The story of Cornelius is the story of a devout man who was not born into the community of the covenant but whose search has brought him there. It is not, however the end of his quest: the quest has yet one more stage in it which will bring him to an encounter with Jesus. The story of Cornelius does not stand alone, however. It flows seamlessly into the account of the Jerusalem assembly.
The acceptance of Cornelius and his household, coupled with the work of Paul and Barnabas in Antioch transformed the Christian movement from being simply Jewish to a mixed community of different backgrounds. For that to happen Peter had to accept the Spirit’s guidance to put away his pre-conceived ideas. The call to move beyond prejudices remains a live one. The teaching of Pope Francis in Fratelli Tutti is apposite. He is speaking specifically of accepting migrants into society.
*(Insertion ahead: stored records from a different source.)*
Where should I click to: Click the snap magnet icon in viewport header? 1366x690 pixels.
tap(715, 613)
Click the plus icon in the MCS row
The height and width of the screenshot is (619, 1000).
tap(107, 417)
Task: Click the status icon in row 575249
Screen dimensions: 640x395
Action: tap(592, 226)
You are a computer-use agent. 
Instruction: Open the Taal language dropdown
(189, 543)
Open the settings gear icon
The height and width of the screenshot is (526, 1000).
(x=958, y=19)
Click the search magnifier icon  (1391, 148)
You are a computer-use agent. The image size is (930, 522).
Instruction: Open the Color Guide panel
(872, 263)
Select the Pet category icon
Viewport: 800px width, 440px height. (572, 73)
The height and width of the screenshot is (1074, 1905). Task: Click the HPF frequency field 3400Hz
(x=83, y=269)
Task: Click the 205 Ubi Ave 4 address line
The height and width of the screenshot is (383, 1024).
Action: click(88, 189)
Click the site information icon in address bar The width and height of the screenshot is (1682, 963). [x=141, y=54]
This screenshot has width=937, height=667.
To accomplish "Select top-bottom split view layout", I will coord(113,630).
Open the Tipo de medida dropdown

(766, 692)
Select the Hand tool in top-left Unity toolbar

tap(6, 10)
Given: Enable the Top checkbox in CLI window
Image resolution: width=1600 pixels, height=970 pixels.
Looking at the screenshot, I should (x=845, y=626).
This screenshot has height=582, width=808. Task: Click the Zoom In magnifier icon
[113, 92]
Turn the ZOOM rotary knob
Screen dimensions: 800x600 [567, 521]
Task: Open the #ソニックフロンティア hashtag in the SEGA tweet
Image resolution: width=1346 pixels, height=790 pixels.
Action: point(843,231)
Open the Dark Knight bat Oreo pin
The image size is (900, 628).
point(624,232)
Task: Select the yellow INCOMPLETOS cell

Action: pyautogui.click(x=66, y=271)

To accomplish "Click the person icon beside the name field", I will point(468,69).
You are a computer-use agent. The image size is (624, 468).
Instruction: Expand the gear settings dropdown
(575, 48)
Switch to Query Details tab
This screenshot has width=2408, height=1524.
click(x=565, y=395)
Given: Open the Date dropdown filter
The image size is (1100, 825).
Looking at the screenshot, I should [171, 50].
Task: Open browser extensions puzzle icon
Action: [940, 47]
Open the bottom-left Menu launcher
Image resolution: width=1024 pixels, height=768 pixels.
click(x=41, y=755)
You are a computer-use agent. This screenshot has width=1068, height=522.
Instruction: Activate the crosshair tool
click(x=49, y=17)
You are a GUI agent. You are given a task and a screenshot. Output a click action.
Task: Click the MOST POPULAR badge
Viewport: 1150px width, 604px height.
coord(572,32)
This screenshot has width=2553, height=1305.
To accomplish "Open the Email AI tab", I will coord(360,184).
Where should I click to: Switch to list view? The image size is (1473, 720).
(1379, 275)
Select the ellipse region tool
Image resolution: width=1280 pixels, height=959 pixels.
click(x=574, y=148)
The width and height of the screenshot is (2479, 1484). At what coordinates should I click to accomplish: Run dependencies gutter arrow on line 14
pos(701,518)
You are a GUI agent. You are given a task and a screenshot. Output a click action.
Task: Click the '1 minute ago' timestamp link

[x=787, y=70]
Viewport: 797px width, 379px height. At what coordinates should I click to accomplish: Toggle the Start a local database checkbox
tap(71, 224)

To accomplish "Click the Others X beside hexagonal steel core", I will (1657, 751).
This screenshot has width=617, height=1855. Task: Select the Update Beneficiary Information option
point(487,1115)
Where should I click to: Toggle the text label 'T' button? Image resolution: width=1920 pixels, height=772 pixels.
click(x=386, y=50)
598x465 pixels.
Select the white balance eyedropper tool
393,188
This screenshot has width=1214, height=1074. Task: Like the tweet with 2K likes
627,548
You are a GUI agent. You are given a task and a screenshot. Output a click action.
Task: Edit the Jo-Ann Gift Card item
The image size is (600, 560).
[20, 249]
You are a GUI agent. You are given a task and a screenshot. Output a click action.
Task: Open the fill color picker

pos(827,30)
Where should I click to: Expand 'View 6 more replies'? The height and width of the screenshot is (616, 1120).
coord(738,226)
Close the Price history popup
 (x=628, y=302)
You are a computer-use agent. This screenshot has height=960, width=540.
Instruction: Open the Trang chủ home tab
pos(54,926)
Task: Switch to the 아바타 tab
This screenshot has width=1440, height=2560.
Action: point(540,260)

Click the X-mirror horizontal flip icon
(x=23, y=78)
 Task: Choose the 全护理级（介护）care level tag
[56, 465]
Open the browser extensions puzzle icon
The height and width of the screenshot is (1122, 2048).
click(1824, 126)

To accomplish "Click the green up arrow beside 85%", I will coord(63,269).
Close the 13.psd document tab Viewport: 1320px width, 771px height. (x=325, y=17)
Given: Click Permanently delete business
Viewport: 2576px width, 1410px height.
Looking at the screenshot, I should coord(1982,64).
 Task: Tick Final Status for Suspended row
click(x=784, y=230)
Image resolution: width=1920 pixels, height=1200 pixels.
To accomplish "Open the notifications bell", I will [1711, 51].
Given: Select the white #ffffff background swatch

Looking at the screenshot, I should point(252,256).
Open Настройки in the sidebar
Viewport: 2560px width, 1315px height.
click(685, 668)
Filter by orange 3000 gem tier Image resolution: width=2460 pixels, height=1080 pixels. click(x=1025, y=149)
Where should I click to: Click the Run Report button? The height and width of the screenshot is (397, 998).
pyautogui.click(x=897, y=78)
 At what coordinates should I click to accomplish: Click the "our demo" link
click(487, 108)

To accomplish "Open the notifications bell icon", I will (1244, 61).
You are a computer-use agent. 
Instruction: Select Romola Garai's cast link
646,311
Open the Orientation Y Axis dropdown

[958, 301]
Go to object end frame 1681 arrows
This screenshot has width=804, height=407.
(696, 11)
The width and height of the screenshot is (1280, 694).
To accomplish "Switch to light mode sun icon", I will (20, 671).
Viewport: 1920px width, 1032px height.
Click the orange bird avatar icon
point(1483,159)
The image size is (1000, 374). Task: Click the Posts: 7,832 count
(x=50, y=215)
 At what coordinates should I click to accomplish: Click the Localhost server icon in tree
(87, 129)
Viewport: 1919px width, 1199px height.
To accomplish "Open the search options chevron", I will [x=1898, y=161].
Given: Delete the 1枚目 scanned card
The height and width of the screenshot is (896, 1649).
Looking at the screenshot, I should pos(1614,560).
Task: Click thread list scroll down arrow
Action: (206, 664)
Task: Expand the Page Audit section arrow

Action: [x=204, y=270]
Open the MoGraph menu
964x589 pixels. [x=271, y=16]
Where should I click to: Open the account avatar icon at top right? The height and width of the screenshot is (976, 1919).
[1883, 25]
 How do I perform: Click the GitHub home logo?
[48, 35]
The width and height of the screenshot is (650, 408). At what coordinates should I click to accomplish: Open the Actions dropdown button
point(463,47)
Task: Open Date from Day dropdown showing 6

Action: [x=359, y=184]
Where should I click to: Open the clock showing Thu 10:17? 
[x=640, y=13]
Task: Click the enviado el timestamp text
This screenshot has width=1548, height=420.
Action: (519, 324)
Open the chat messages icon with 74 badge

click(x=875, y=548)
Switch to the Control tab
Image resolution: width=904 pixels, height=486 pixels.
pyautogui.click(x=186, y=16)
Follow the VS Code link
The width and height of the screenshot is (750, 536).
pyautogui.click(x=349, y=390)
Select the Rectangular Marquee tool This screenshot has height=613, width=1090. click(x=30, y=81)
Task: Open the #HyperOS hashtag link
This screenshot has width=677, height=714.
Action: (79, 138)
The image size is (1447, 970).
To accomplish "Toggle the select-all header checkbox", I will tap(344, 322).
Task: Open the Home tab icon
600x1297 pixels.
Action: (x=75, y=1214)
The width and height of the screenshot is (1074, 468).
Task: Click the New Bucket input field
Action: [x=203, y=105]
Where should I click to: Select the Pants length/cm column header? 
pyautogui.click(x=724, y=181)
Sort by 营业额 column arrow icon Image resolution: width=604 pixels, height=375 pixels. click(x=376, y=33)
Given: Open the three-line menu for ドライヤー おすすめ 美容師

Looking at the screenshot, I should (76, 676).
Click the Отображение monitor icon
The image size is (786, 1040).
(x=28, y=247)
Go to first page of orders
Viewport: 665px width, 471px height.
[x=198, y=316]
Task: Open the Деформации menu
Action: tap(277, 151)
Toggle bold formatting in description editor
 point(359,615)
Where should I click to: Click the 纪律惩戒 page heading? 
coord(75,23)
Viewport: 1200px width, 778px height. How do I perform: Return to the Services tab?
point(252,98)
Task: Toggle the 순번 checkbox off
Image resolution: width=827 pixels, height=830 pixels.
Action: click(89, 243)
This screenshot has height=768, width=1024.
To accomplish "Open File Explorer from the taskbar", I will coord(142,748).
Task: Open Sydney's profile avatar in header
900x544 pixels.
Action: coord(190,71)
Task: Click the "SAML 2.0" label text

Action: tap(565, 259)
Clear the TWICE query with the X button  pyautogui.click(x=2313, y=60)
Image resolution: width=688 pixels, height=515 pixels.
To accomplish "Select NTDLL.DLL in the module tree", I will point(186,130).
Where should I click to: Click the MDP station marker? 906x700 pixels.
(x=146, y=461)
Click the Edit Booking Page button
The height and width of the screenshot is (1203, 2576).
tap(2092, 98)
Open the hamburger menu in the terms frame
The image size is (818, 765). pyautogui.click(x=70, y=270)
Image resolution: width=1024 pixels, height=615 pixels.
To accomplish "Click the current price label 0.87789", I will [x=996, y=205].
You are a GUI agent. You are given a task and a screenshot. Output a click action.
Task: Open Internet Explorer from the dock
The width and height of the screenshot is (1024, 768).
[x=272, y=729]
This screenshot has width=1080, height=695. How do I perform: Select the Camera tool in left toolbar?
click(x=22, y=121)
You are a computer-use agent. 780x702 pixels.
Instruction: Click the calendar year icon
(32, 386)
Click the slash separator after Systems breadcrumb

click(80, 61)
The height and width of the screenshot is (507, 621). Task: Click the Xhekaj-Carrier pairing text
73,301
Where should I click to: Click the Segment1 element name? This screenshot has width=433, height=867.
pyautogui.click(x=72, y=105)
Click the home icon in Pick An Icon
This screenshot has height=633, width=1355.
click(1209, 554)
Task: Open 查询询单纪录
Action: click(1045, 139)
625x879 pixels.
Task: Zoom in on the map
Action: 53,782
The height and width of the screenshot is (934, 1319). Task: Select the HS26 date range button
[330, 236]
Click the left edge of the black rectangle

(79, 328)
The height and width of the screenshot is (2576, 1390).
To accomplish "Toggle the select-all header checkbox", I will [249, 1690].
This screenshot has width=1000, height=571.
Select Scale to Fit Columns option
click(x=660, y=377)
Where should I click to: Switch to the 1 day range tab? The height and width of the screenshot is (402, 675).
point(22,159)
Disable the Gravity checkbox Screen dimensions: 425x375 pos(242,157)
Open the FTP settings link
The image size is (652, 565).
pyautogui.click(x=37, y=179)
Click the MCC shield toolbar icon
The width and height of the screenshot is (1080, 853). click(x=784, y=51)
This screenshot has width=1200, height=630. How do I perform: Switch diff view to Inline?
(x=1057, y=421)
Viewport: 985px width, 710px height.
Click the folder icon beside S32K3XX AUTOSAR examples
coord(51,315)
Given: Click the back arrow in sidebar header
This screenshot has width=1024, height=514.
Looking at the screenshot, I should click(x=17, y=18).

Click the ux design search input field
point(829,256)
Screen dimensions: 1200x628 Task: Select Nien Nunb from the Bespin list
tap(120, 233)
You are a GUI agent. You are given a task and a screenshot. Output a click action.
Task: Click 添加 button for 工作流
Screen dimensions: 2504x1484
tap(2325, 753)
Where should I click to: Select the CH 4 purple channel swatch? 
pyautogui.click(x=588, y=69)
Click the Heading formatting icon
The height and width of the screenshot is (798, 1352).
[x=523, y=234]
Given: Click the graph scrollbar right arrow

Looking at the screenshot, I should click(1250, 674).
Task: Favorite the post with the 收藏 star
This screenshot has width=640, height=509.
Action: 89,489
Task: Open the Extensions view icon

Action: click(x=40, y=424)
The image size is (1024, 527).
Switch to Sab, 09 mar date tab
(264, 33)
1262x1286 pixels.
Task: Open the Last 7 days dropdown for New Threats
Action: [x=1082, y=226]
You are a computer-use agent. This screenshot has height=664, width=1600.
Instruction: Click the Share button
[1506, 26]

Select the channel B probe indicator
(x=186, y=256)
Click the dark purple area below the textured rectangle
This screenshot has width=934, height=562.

But his insights can, with little need of adaptation, apply to life in the Church.
The arrival of those who are different, coming from other ways of life and cultures can be a gift, for ‘ the stories of migrants are always stories of an encounter between individuals and between cultures. For the communities and societies into which they come, migrants bring an opportunity for enrichment and the integral development of all’.
Indeed, when we open our hearts to those who are different, this enables them, while continuing to be themselves, to develop in new ways. The different cultures that have flourished over the centuries need to be preserved, lest our world would be impoverished. At the same time, those cultures should be encouraged to be open to new experiences through their encounter with other realities, for the risk of succumbing to cultural sclerosis is always present.